Auctioning is the top business concern. The Commission has been vague on the details, saying that precise mechanisms by which allowances will be given out – either for free or via auction – “will be developed later under a committee procedure.”
This, BusinessEurope said in a statement was “not satisfactory.” In addition, not all sectors will be treated equally. Electricity generators and other power companies will be subject to full auctioning from 2013 because, the Commission said, of “their ability to pass on the increased cost of emission allowances” – in other words, through electricity price hikes. BusinessEurope said these could be “significant” and will impact both industry and consumers.
However, Laura Schmidt of the Association of Electricity Producers (AEP), which represents firms such as British Energy, Centrica, EDF Energy and RWE npower, said the consensus among energy firms was that they are “not opposed” to full auctioning. This is because costs can be passed on, “as any business would” in the circumstances, Schmidt said. However, not all power generators will feel the same impact. Those with coal-fired power stations prominent in their portfolios will be required to buy through auction more emissions allowances than those producing energy from natural gas or renewables.
If auctioning is to be the rule for the power sector, it should be so across all EU countries, Schmidt said, adding that the AEP is waiting to see the details of how the auctioning proposals will be implemented.
Road to Copenhagen
Commission officials said final decisions about the balance of free and auctioned allowances depended on the final international climate change deal in Copenhagen in 2009.

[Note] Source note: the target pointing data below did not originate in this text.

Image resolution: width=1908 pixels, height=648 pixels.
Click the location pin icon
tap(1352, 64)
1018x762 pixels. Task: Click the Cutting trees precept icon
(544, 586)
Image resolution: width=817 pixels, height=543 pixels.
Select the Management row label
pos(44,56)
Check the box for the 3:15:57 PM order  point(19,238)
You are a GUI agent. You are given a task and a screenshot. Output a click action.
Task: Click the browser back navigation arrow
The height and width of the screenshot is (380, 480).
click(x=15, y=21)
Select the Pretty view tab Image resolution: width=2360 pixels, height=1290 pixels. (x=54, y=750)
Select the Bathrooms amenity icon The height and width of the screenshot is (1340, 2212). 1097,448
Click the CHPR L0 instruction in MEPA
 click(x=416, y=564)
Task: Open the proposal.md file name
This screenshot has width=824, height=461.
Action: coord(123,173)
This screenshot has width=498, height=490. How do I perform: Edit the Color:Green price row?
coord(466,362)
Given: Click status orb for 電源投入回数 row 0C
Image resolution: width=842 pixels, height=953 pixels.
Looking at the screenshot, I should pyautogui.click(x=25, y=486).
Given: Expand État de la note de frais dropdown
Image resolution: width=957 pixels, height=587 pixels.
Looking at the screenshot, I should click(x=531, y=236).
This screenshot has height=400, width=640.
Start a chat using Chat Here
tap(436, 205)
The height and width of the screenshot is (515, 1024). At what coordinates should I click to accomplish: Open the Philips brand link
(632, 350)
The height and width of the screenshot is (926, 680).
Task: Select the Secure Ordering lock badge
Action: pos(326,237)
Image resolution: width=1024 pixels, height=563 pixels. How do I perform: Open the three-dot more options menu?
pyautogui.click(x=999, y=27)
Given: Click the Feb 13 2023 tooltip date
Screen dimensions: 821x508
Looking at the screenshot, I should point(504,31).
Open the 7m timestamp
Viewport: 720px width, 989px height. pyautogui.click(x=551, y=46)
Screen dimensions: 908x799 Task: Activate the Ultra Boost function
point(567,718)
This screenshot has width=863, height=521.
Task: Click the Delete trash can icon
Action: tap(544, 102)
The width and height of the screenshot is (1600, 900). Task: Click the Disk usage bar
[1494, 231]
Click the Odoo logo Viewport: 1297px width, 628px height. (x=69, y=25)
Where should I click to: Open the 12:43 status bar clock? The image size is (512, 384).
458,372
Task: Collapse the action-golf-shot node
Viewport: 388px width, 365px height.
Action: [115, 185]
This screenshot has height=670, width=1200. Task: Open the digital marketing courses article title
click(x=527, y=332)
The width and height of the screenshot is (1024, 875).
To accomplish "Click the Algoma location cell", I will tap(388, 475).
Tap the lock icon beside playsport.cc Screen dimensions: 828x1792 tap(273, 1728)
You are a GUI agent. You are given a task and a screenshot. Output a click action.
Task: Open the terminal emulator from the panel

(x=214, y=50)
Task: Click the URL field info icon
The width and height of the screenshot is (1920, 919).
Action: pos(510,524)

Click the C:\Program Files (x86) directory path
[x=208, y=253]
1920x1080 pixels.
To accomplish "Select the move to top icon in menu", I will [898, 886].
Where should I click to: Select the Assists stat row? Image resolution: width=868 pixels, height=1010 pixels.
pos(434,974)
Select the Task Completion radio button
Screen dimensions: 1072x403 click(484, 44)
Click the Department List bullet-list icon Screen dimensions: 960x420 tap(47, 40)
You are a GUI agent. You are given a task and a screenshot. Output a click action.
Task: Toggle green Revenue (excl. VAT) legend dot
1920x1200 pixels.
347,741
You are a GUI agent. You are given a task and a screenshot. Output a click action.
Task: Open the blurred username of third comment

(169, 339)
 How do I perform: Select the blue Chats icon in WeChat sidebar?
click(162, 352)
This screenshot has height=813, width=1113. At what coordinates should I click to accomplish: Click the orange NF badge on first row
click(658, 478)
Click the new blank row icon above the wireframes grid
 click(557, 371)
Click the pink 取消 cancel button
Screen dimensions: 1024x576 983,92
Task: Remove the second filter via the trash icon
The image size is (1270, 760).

A post-2012 international agreement is likely to rely on emissions trading as the main method of cutting carbon. If this happens, industry outside the EU will be subject to ETS-like constraints and Europe's relative competitive position will not be harmed. But if an international agreement fails, EU industry will find itself burdened with the extra cost of cutting emissions, while competitors elsewhere continue to pollute with impunity.
For this eventuality, the Commission outlined three options. First, it could require importers bringing carbon-intensive goods such as steel or paper products into the EU to participate in the ETS; second it could seek international sectoral agreements on emissions, which should lead to “substantial reductions” and include effective “compliance mechanisms” according to Dimas; or third, it could return to a system of free allowances, thus only imposing additional expense on EU firms that must buy additional allowances because of excess emissions.
But this is a backstop. One Commission official said “If there is no international agreement, we are going to be really disappointed.” The official added that in case international negotiations failed, re-introducing free allocations would be the quickest and easiest of the three options, because it could be done without seeking a joint decision from the European Parliament and member states in the EU Council.
The changes to the ETS proposed by the Commission must themselves be agreed by Parliament and Council, meaning much hard bargaining in the months ahead. But the ETS is meant to make a major contribution to a target the EU has already agreed: that greenhouse gas emissions should be cut by 20 percent by 2020 compared to 1990 levels. In case of an international agreement, this target increases to 30 percent.
The Commission also announced on January 23 national emission reduction targets for sectors not covered by the ETS, chiefly agriculture, construction and transport. The targets range from 20 percent cuts for Denmark, Ireland and Luxembourg, to a permitted increase for the EU's poorer countries, such as Bulgaria and Romania, which are to be given scope to catch up economically with their western neighbours. Commission president José Manuel Barroso gave an upbeat message. “These proposals will create jobs in Europe and not destroy jobs,” he said. “It is a package for protection of our planet and environment but also for promoting energy security.”